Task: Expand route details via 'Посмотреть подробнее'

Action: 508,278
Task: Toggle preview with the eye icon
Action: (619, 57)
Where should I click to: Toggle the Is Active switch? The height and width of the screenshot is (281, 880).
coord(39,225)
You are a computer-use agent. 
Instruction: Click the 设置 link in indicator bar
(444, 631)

######

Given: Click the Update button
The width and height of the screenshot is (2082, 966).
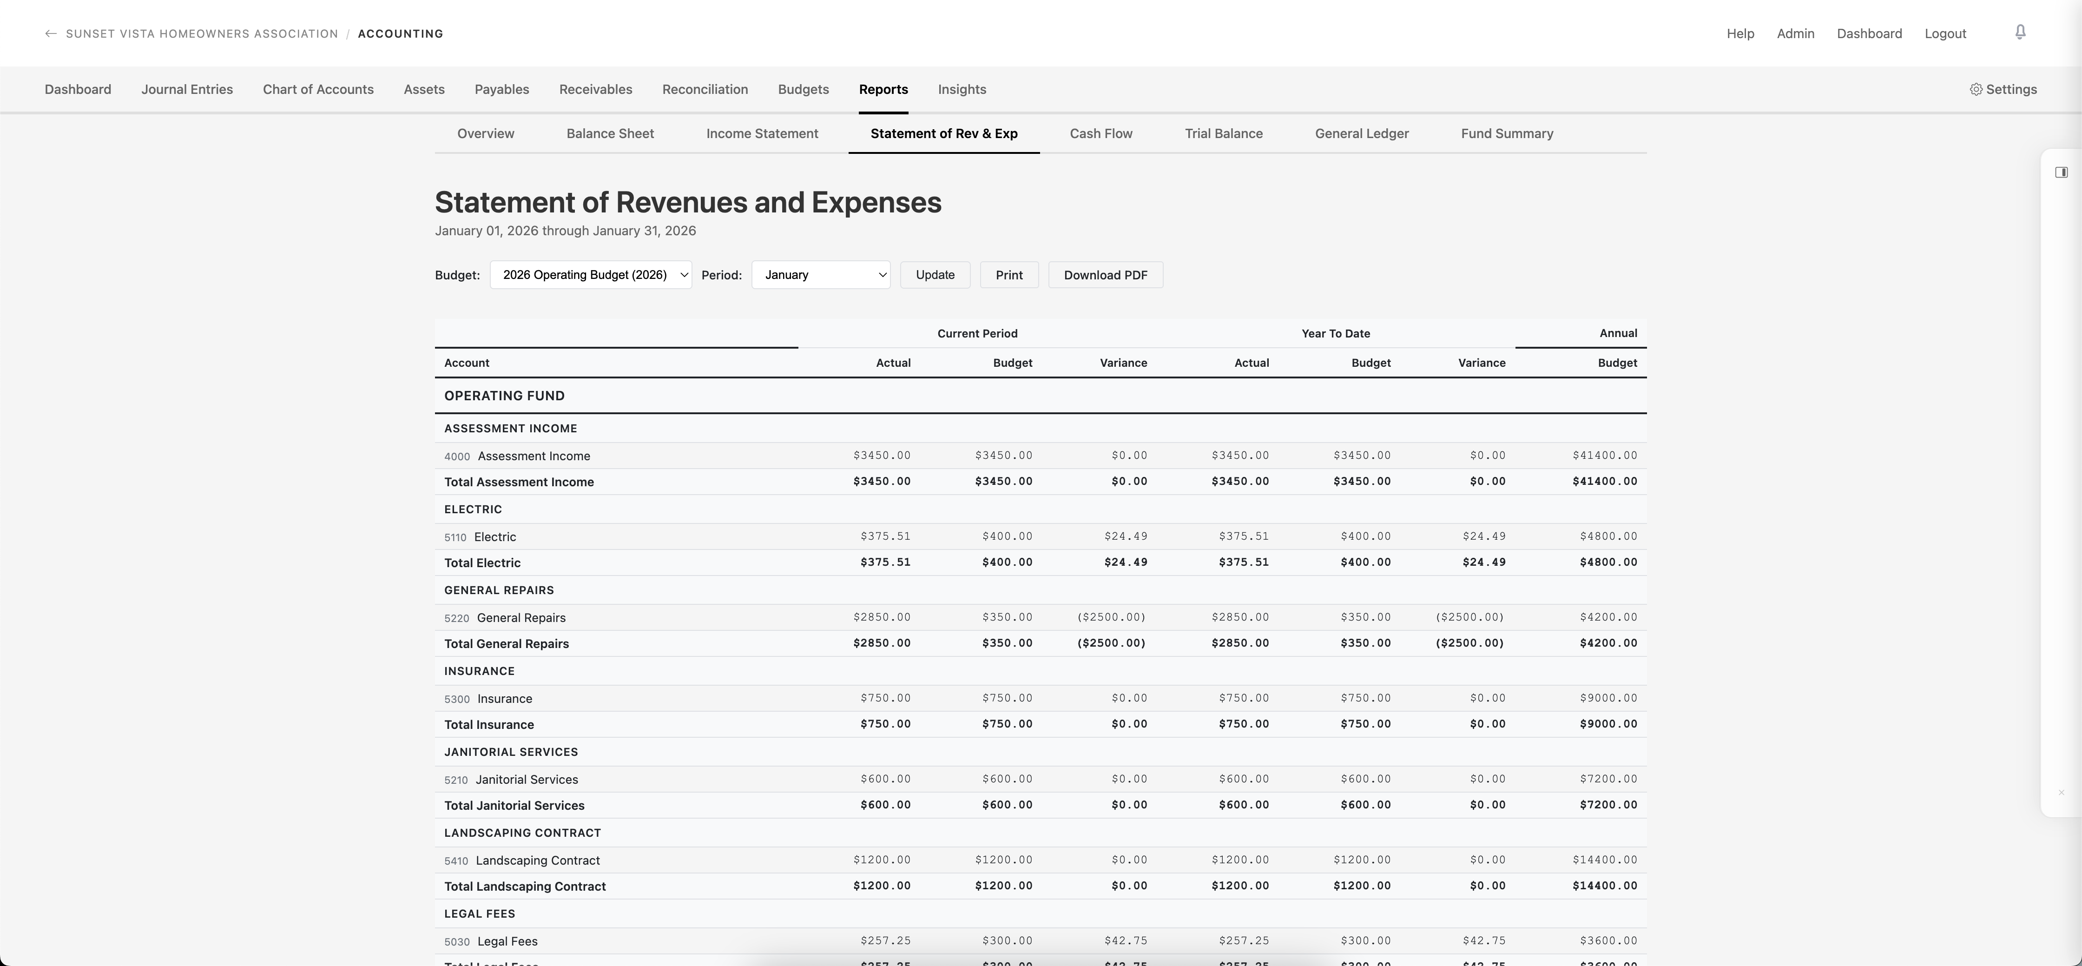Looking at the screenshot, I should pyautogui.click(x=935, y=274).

######

YOUR TASK: When you reach the line in the material above that holds "Task: Expand route", begin reproducing lines exactly, and stop after the line that holds "You are a computer-use agent.".

OUTPUT FOR THIS TASK:
Task: Expand route details via 'Посмотреть подробнее'

Action: 508,278
Task: Toggle preview with the eye icon
Action: (619, 57)
Where should I click to: Toggle the Is Active switch? The height and width of the screenshot is (281, 880).
coord(39,225)
You are a computer-use agent. 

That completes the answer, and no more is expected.